Robert Sherer: Let it bleed

Kennesaw State prof’s art is colored in crimson

Robert Sherer has blood on his hands. It is his blood. And it is the blood of his friends.

He always asks before he takes it.

And like the undeniably hypnotic patter of Count Dracula seducing his victims to lend him their necks, Sherer is very persuasive. Eventually his friends and colleagues give in.

In our culture of “CSI” and lurid TV news, Sherer’s bloodletting might conjure up images of serial killers and satanists. But Sherer isn’t a ghoul. In truth, with his groomed beard and retro glasses, Sherer, a very boyish 50, looks like a 21st-century spin on a ’50s beatnik, albeit with a lush, lazy Southern drawl.

Sherer discovered the possibilities of blood in 1998 when he struck gold in his own thigh, courtesy of an X-Acto knife accident. The ensuing gush set off a light bulb.

“I quickly collected the squirting liquid in a hermetic container and placed it in the refrigerator.” Later Sherer began using the blood, dabbed from a quill, to paint. It took him about a year and a half to come up with the right combination of blood thinners and varnishes.

He indicates a painting titled “Disarmament” from 1999 featuring oily, coffee-colored splatters of blood exploding like paint pellets on the paper, “I hadn’t even worked out the chemistry yet,” he observes of a process of chemical experimentation that eventually led him to the more satisfyingly visceral sepia reds of today.

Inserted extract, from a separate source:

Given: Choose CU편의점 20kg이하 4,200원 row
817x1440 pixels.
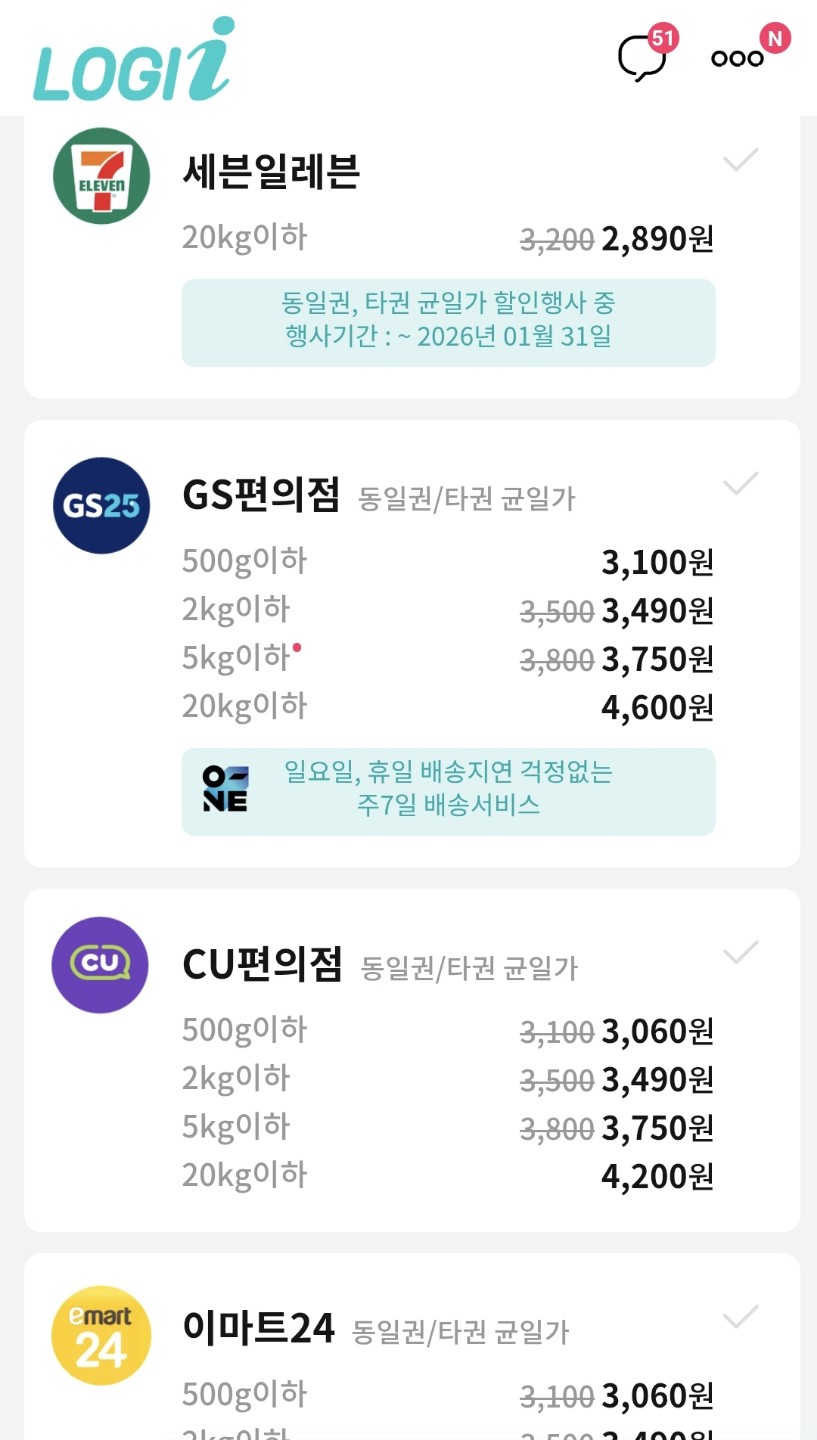Looking at the screenshot, I should pyautogui.click(x=447, y=1176).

These days Sherer’s fridge is filled with blood: “I realized it’s like a cemetery. You see the names of my friends and their life essence in these vials.

“Very kind of creepy.”

The paintings in Blood Works: Portraits of Love and Loss in the Age of AIDS, on view at Kennesaw State University Fine Arts Gallery, are romantic, heady, creepy and cautionary. Sherer sees his works, which use both HIV-positive and -negative blood, in some ways as parables, cautionary tales about love and lust. In the delicate but deadly modern morality of Sherer’s blood paintings, there are toxic bachelors and delusional virgins. The work is about “the complexities of romantic life,” he says. Like decapitation.

In “Ain’t Love Grand,” a female praying mantis decapitates her mate during sex. Flora and fauna are used to demonstrate Sherer’s by turns jaundiced and amused vision of contemporary romance. The locusts and thorned roses tell dark tales of AIDS and the perils of entrusting your heart and genitals to handsome strangers. His work is often a commentary on the deceptiveness of appearances, like “Encounters,” where pollinating bumblebees have been painted with both HIV-positive and HIV-negative blood.

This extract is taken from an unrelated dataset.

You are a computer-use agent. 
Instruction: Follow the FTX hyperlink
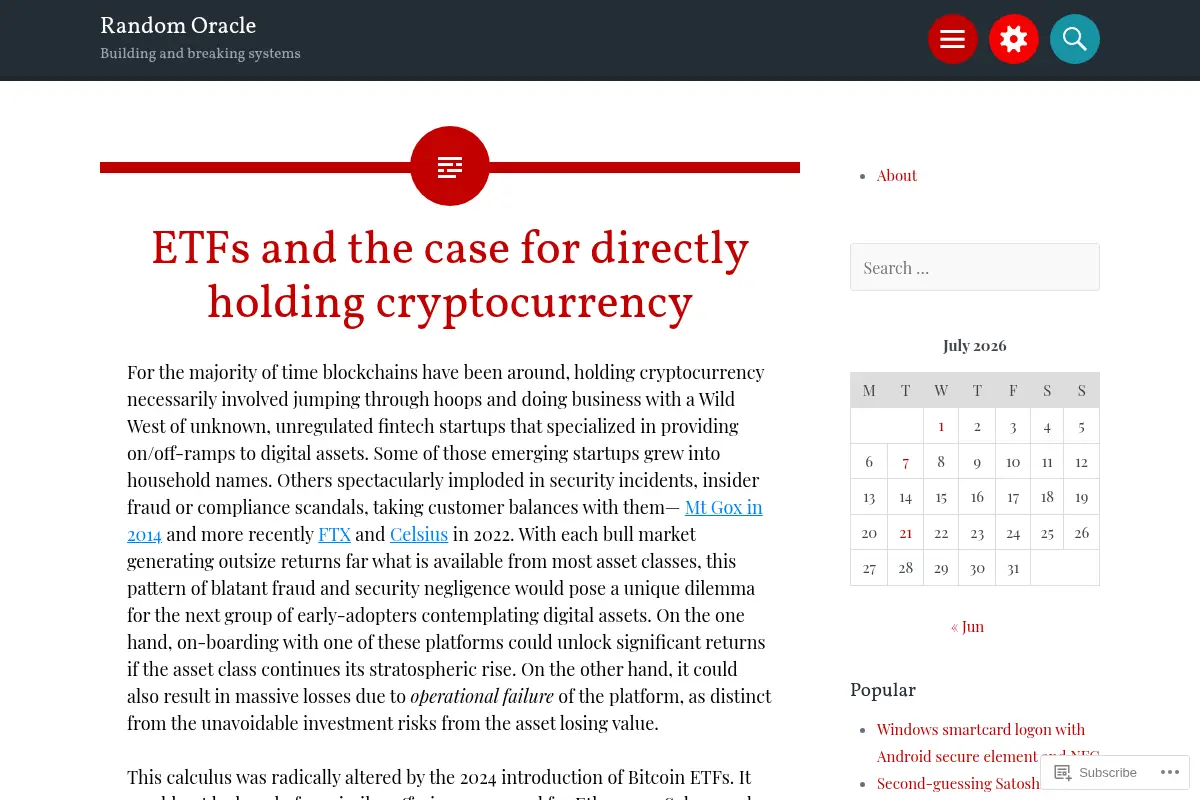[x=334, y=534]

“I’ve had several people come to me and say” – Sherer’s voice drops to a conspiratorial whisper – “this is the positive insect.”

Sherer’s Blood Works is the outgrowth of his art-world education at the Rhode Island School of Design and the Atlanta College of Art, and a small, sanguine subgenre of artists such as Marc Quinn and Andres Serrano, who have incorporated blood into their work.

But while the conceptual thrust of Sherer’s art comes courtesy of the Rhode Island School of Design and the Atlanta College of Art, his point of view is equally informed by a Southern childhood growing up in the small farming community of Jasper, Ala., where his female relatives taught him about pruning and cultivating God’s verdant bounty.

“Both of my grandmothers were these Southern ladies. Their aesthetic was Victorian,” he says. With their oval and antique wooden frames, Sherer’s blood works reference matronly domesticity: samplers and needlepoint and other lovely homemade objects hung in living rooms. Sherer uses those pretty, ladylike frames as ironic contrast to his bloody tales of sexual predation and corrupted innocence.

Though AIDS has dropped from the front page, Sherer hopes his artwork will remind people of its ongoing relevance.

“I hope I’m keeping the issue on the front burner,” he says. “Anyone who thinks the AIDS crisis is over is very sorely mistaken. It is destroying Africa and India.”

As an associate professor of drawing and painting at Kennesaw State University, Sherer says he’s still shocked by the sexual adventurousness and sense of immortality demonstrated by his heterosexual college students. The HIV-positive blood Sherer uses is sourced from a heterosexual friend whose husband brought it home as evidence of his extramarital exploits.

Despite the declining newsworthiness of AIDS in the age of Britney, the notion of HIV-positive blood still has the power to shock. “There’s that visceral fear that the HIV can jump off the picture and get them,” Sherer says of how he’s watched some viewers recoil from his pleasant images of birds and bees when they read the wall text describing their genesis.

Something about the medium, and the bloodletting involved, seems to compel people. It is universal, but also very particular. Sherer’s work speaks to the sacrificial dimension to art-making, and how a lifetime of bloodsucking one’s own feelings, relationships and experience is a kind of emotional bleeding all its own.